В ту ночь в камере предварительного заключения Сатакэ приснилась женщина. Она лежала перед ним, и в глазах ее застыла мольба. О чем она просила? Отвезти ее в больницу? Он просунул палец в рану, оставленную на теле ножом, но женщина, похоже, ничего не почувствовала и только шептала: «Отвези меня в больницу». Рука перепачкалась кровью, и он стал вытирать ладонь о ее щеку. Вот тогда-то ее лицо, вымазанное ее же кровью, обрело вдруг невероятную, неземную красоту.
— Отвези меня… в больницу.
— Там тебе уже не помогут. Все кончено.
Она молча схватила его руку с неожиданной для умирающей силой и прижала его пальцы к своей щеке, словно требуя, чтобы он убил ее побыстрее.
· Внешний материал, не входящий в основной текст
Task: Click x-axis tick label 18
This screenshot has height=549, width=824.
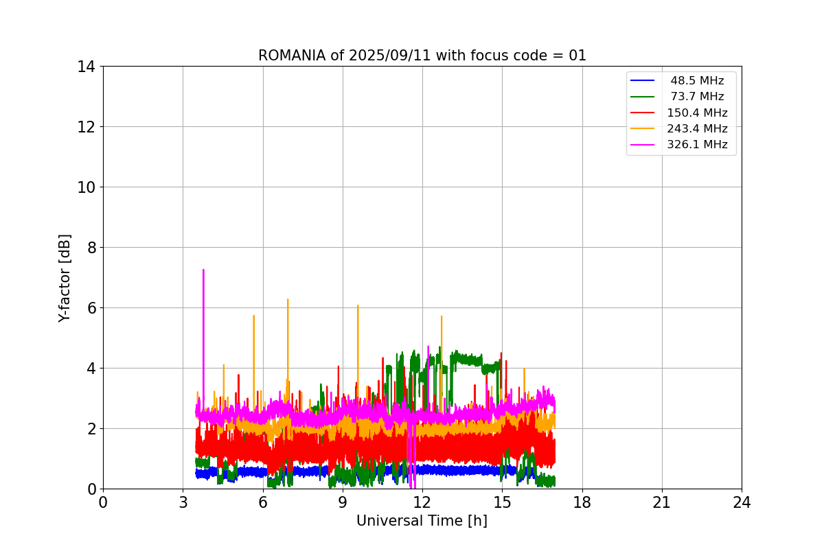Action: coord(582,502)
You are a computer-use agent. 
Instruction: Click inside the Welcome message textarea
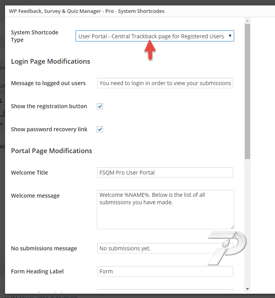(x=165, y=209)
Вместо этого он погладил ее волосы.
— Еще рано.
Мольба в ее глазах сменилась безысходным отчаянием, и его сердце сжалось от жалости и восторга. Рано. Еще рано. Время не пришло. Только когда мы кончим вместе… Он еще крепче стиснул ее скользкое от крови тело.

 

Сатакэ открыл глаза. Он весь пропитался кровью — по крайней мере, так показалось в первый после пробуждения миг, пока он не понял, что покрылся не кровью, а потом. Сатакэ бросил взгляд на сокамерника — мошенника, занимавшегося подделкой дорогих часов, который лежал совершенно неподвижно на соседней койке и делал вид, что спит. Не обращая внимания на соседа, Сатакэ сел. Она приснилась ему впервые за десять лет, и теперь он испытывал необъяснимое волнение, даже возбуждение. Казалось, она где-то рядом. Он с надеждой вглядывался в темные углы камеры.